It was a windy day in October when I got on a motorcycle with my Couchsurfing host and we toured a bit the Saharan plains. My host, Mohammad had mentioned when we had first met, his family being nomadic Bedouin Berbers before settling down in the small Saharan city of Merzouga. They started off very humbly and once the tourism picked up, the 5 brothers began to work in this sector, giving camel tours, taking care of their own as well as community members camels. Mohammed said that before tourism took off and the job sector was rich, their lives were painfully tough. They lived very poorly with rags and their family would move wherever their cattle would have food. His two young twin siblings had died of sickness during a cold winter, there were no medications or doctors around. He proudly mentioned how the Bedouin nomads were men of the tent, and that the women were the strongest and most hardworking.

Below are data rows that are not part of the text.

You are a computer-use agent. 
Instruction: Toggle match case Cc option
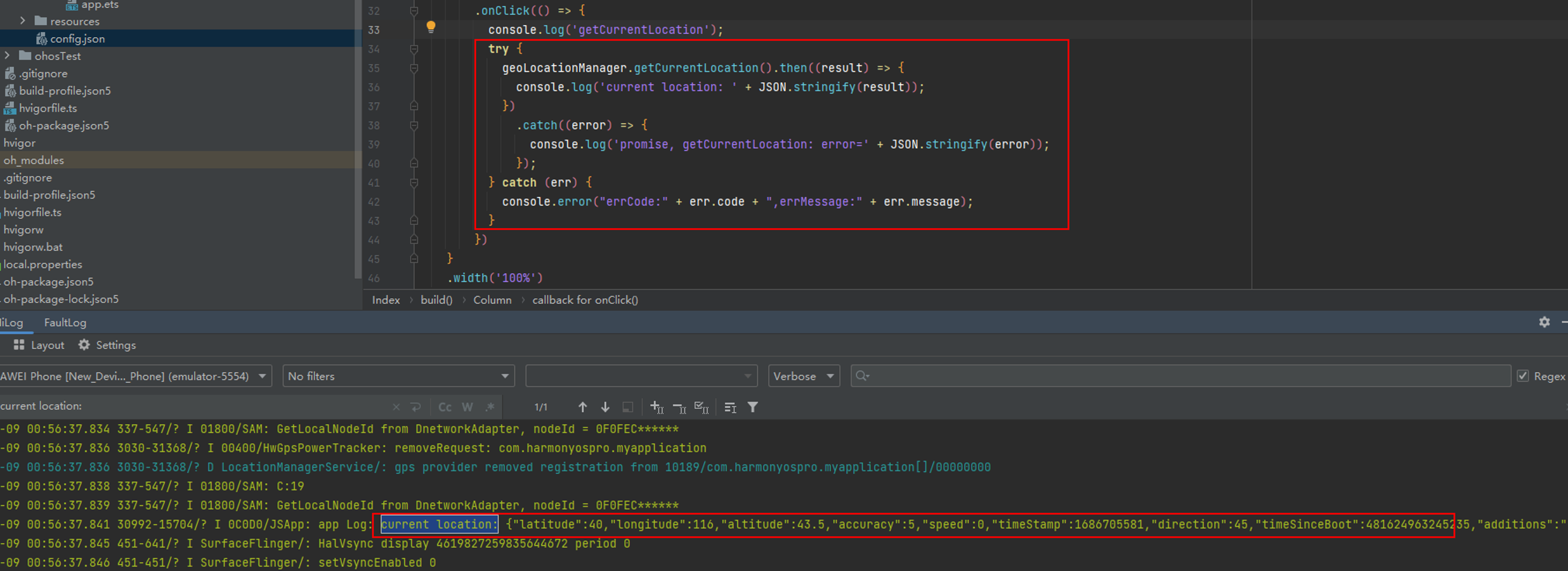[445, 407]
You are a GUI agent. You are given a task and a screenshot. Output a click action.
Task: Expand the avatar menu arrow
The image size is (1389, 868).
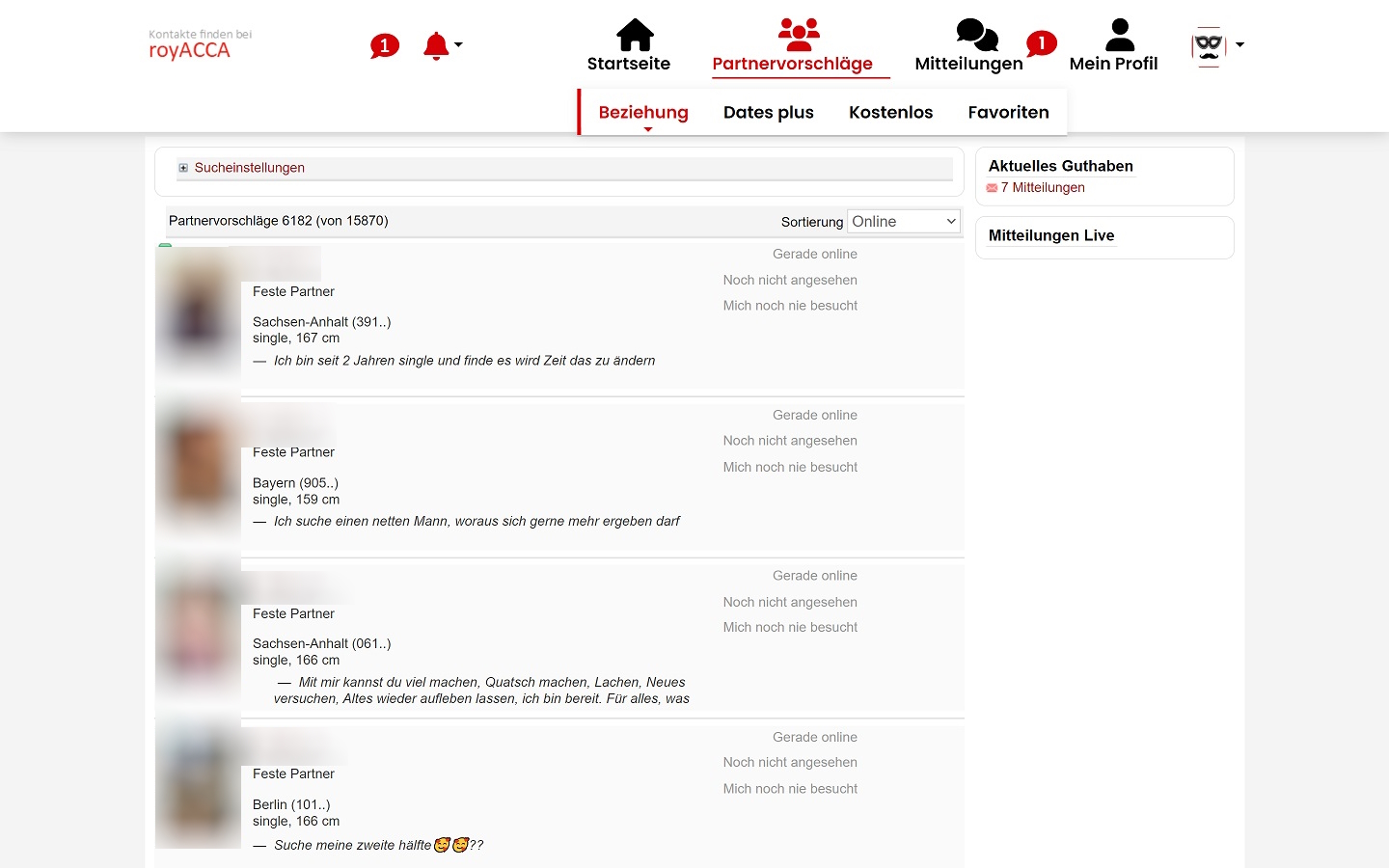coord(1240,44)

That afternoon, we arrived at a Bedouin woman’s tent, her children were taken to the nearest school, located several kilometers away. While her husband was looking for a job in the city center, she took care of the tents and of the animals. She gave us a private tour and showed us how she tied the house up and the necessary things to keep in mind when moving the campsite. There were two little wooden statues that kept bad spirits away at the edge of their campsite. She said it got so cold at night, so it was extremely necessary to make sure that the tents were kept as airtight as possible. Money was an issue and moving around because of the cattle was also sometimes tough. The conditions in the Sahara are not the easiest either, the days are very warm and the nights are very cold. Her family consisted of 7 children, like most Bedouin Berbers. They are constantly on the move, with no permanent camping place. Their staple belongings include camels and tents.
She asked for a little tip afterward and mentioned how this would help cover water and coal costs. Fatima was a strong woman, who did not have it easy but laughed a lot and was proud of her Bedouin origins. Gradually the Bedouin nomads have been forced over the years to adapt to modern conditions, but their foundation of pastoral nomadism is still firm and the desert is still the place they call home.